■ **WHAT YOU HAVE TO DO**
Rewrite the rows below, replacing every "Instruction" with "Command" and leaving everything else unchanged.
-- Start RECORDS FOR THIS TASK --
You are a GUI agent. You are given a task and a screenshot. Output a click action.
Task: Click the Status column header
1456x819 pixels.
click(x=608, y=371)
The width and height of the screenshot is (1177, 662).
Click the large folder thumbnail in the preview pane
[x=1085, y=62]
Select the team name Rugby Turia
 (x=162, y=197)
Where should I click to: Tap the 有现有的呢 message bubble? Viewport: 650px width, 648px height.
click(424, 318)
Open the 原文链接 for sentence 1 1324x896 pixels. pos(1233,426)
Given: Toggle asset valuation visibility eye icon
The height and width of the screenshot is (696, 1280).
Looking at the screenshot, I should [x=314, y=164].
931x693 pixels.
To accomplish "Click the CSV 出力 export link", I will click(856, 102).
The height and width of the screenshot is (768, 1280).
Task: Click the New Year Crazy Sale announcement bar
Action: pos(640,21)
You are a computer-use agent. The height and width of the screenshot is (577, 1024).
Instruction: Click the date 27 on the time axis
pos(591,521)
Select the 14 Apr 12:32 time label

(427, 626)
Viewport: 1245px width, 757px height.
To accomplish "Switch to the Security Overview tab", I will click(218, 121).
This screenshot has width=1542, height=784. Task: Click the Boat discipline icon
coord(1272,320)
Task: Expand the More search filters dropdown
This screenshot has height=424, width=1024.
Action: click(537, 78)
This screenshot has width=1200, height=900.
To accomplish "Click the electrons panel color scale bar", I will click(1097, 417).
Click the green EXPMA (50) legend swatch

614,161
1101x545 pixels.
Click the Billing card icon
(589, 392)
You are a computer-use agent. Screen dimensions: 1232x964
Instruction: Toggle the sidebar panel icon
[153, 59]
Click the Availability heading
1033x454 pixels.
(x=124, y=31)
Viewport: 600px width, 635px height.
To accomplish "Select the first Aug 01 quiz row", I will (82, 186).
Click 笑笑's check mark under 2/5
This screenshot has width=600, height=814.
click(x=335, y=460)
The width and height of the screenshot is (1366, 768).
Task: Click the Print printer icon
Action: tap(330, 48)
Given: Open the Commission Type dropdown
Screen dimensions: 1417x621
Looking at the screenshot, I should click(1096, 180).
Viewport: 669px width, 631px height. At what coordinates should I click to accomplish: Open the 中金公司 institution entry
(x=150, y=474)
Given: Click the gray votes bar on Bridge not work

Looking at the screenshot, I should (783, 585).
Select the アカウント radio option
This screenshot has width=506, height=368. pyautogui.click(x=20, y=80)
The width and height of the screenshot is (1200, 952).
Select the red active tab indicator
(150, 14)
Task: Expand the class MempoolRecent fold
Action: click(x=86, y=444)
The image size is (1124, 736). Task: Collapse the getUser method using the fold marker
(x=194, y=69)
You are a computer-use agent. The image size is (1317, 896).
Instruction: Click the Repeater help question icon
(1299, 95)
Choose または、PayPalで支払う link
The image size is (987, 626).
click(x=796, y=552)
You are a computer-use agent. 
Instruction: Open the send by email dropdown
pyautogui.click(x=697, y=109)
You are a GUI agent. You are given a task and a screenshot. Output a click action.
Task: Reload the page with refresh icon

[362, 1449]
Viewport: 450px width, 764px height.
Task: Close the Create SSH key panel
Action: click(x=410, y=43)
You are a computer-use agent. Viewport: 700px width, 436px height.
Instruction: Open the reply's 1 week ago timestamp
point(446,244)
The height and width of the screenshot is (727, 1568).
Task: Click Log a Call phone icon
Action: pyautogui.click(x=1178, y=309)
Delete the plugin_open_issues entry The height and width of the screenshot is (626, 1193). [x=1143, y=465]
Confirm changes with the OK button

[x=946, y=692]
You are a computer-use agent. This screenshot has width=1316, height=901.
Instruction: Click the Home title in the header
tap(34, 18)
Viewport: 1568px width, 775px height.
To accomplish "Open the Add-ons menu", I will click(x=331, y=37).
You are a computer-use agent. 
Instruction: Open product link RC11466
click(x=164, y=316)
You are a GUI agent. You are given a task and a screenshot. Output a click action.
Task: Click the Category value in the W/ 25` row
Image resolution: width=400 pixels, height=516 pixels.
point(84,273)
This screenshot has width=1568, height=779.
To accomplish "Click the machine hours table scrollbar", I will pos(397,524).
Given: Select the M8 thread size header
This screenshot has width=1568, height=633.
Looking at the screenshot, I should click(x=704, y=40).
-- End RECORDS FOR THIS TASK --
■ **RESULT BELOW**
You are a GUI agent. You are given a task and a screenshot. Output a click action.
Task: Click the Status column header
1456x819 pixels.
click(x=608, y=371)
The width and height of the screenshot is (1177, 662).
Click the large folder thumbnail in the preview pane
[x=1085, y=62]
Select the team name Rugby Turia
 (x=162, y=197)
Where should I click to: Tap the 有现有的呢 message bubble? Viewport: 650px width, 648px height.
click(424, 318)
Open the 原文链接 for sentence 1 1324x896 pixels. pos(1233,426)
Given: Toggle asset valuation visibility eye icon
The height and width of the screenshot is (696, 1280).
Looking at the screenshot, I should [x=314, y=164].
931x693 pixels.
To accomplish "Click the CSV 出力 export link", I will click(856, 102).
The height and width of the screenshot is (768, 1280).
Task: Click the New Year Crazy Sale announcement bar
Action: pos(640,21)
You are a computer-use agent. The height and width of the screenshot is (577, 1024).
Command: Click the date 27 on the time axis
pos(591,521)
Select the 14 Apr 12:32 time label

(427, 626)
Viewport: 1245px width, 757px height.
To accomplish "Switch to the Security Overview tab", I will click(218, 121).
This screenshot has width=1542, height=784. Task: Click the Boat discipline icon
coord(1272,320)
Task: Expand the More search filters dropdown
This screenshot has height=424, width=1024.
Action: click(537, 78)
This screenshot has width=1200, height=900.
To accomplish "Click the electrons panel color scale bar", I will click(1097, 417).
Click the green EXPMA (50) legend swatch

614,161
1101x545 pixels.
Click the Billing card icon
(589, 392)
You are a computer-use agent. Screen dimensions: 1232x964
Command: Toggle the sidebar panel icon
[153, 59]
Click the Availability heading
1033x454 pixels.
(x=124, y=31)
Viewport: 600px width, 635px height.
To accomplish "Select the first Aug 01 quiz row", I will (82, 186).
Click 笑笑's check mark under 2/5
This screenshot has width=600, height=814.
click(x=335, y=460)
The width and height of the screenshot is (1366, 768).
Task: Click the Print printer icon
Action: tap(330, 48)
Given: Open the Commission Type dropdown
Screen dimensions: 1417x621
Looking at the screenshot, I should click(1096, 180).
Viewport: 669px width, 631px height. At what coordinates should I click to accomplish: Open the 中金公司 institution entry
(x=150, y=474)
Given: Click the gray votes bar on Bridge not work

Looking at the screenshot, I should (783, 585).
Select the アカウント radio option
This screenshot has width=506, height=368. pyautogui.click(x=20, y=80)
The width and height of the screenshot is (1200, 952).
Select the red active tab indicator
(150, 14)
Task: Expand the class MempoolRecent fold
Action: click(x=86, y=444)
The image size is (1124, 736). Task: Collapse the getUser method using the fold marker
(x=194, y=69)
You are a computer-use agent. The image size is (1317, 896).
Command: Click the Repeater help question icon
(1299, 95)
Choose または、PayPalで支払う link
The image size is (987, 626).
click(x=796, y=552)
You are a computer-use agent. 
Command: Open the send by email dropdown
pyautogui.click(x=697, y=109)
You are a GUI agent. You are given a task and a screenshot. Output a click action.
Task: Reload the page with refresh icon

[362, 1449]
Viewport: 450px width, 764px height.
Task: Close the Create SSH key panel
Action: click(x=410, y=43)
You are a computer-use agent. Viewport: 700px width, 436px height.
Command: Open the reply's 1 week ago timestamp
point(446,244)
The height and width of the screenshot is (727, 1568).
Task: Click Log a Call phone icon
Action: pyautogui.click(x=1178, y=309)
Delete the plugin_open_issues entry The height and width of the screenshot is (626, 1193). [x=1143, y=465]
Confirm changes with the OK button

[x=946, y=692]
You are a computer-use agent. This screenshot has width=1316, height=901.
Command: Click the Home title in the header
tap(34, 18)
Viewport: 1568px width, 775px height.
To accomplish "Open the Add-ons menu", I will click(x=331, y=37).
You are a computer-use agent. 
Command: Open product link RC11466
click(x=164, y=316)
You are a GUI agent. You are given a task and a screenshot. Output a click action.
Task: Click the Category value in the W/ 25` row
Image resolution: width=400 pixels, height=516 pixels.
point(84,273)
This screenshot has width=1568, height=779.
To accomplish "Click the machine hours table scrollbar", I will pos(397,524).
Given: Select the M8 thread size header
This screenshot has width=1568, height=633.
Looking at the screenshot, I should click(x=704, y=40).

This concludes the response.